Showing posts with label ogc simple features. Show all posts
Showing posts with label ogc simple features. Show all posts

Wednesday, August 8, 2007

PreparedGeometry - efficient batch spatial operations for JTS

A common usage pattern for JTS spatial operations (in particular, predicates such as intersects and contains, and overlay operations such as intersection and union) involves the operation being invoked between a single target geometry and a batch of test geometries. For instance, this occurs in queries in a spatial database such as PostGIS, where each geometry in the driving table interacts with a set of nearby geometries via the required operation. By taking advantage of the fact that the target geometry does not change, it is possible to significantly reduce the overall execution cost of the operation. Information such as an index on the line segments in the target geometry can be computed once and cached for reuse with all of the test geometries.

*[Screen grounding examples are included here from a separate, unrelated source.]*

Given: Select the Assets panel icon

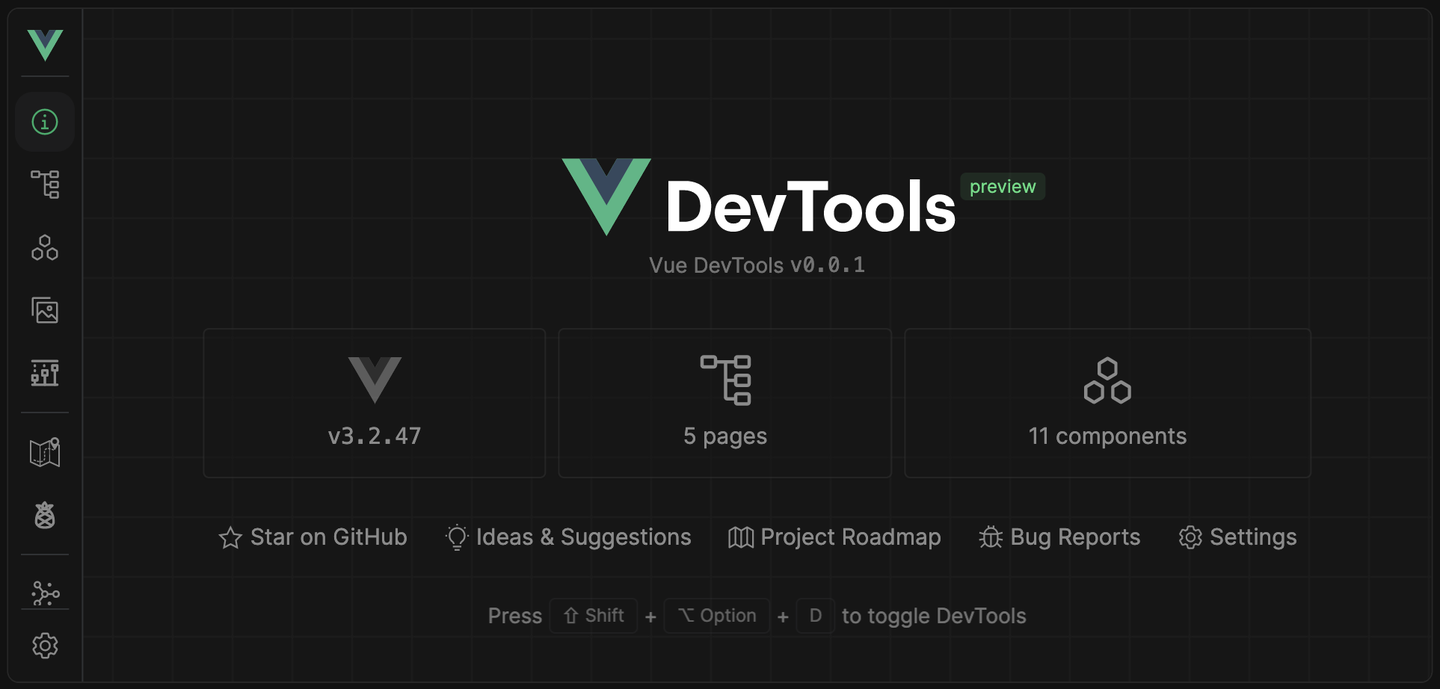Looking at the screenshot, I should point(44,310).
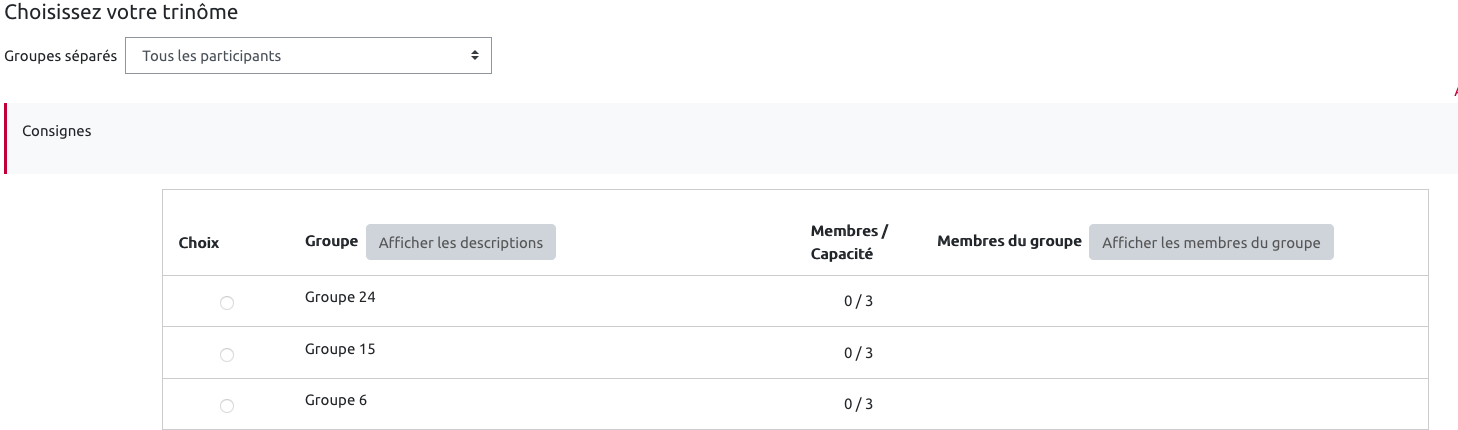Click the Groupe column header

click(331, 241)
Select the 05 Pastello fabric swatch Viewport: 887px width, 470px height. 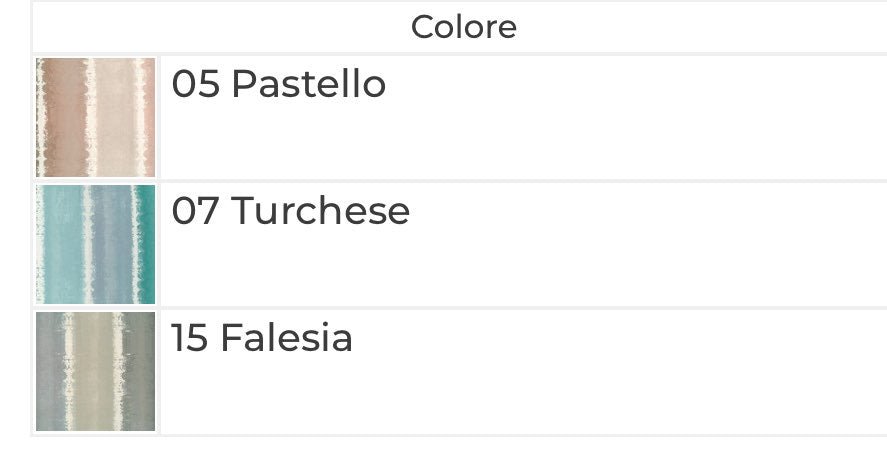(96, 117)
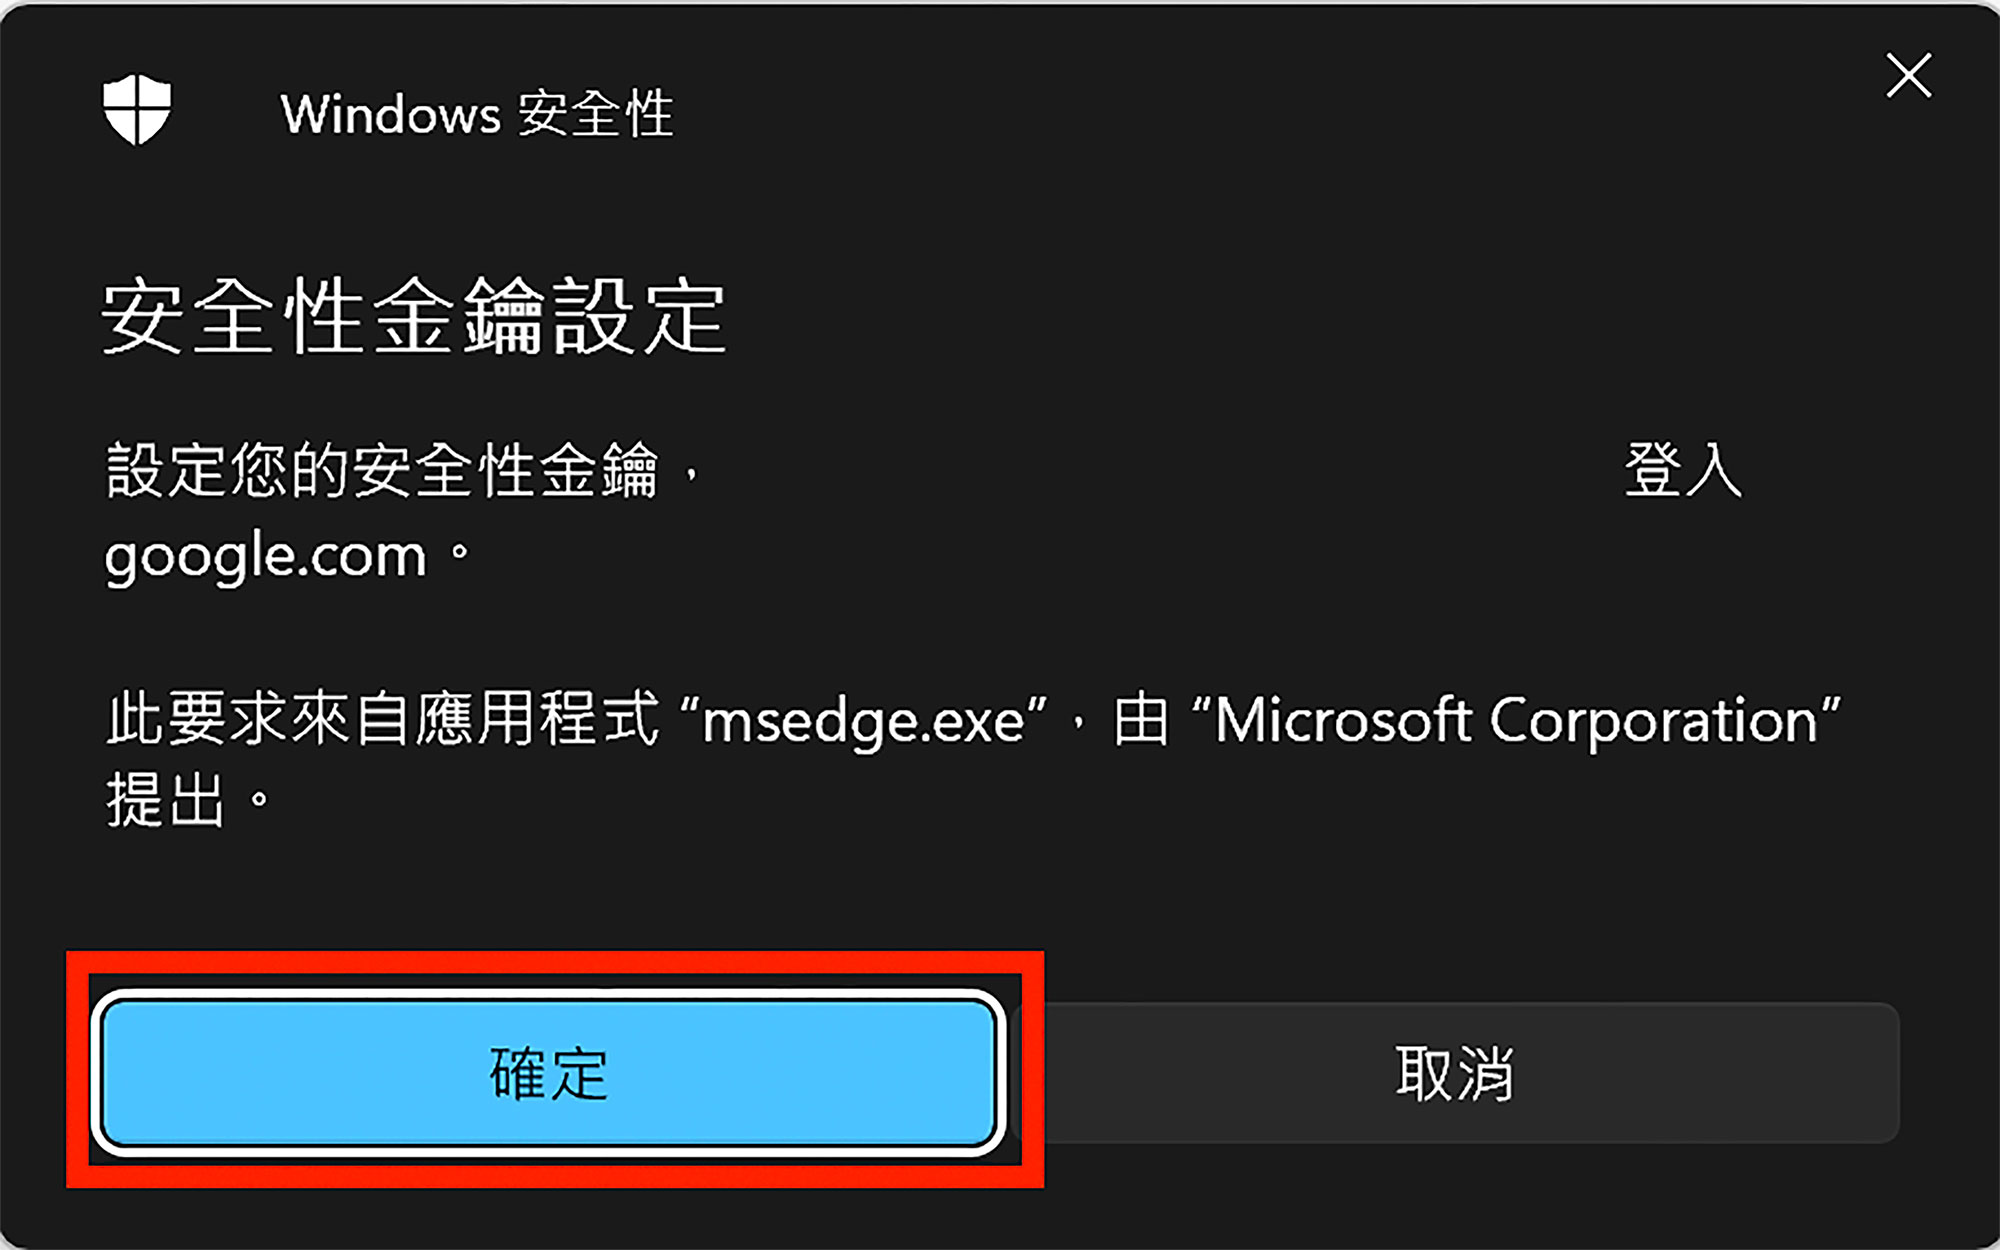Click the empty title bar area beside 'Windows 安全性'
The height and width of the screenshot is (1250, 2000).
[x=1270, y=113]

In order for this to work, the calling code must be able to indicate that the operation is being invoked in a batch setting. The standard JTS Geometry API doesn't allow differentiating this case, so the new concept of PreparedGeometry has been developed. (This name intentionally echoes the concept of prepared statement in SQL API's, which implements the same strategy.) Creating a PreparedGeometry on a target Geometry enables precomputation of various data structures, which then allows subsequent operations to be evaluated with maximum efficiency.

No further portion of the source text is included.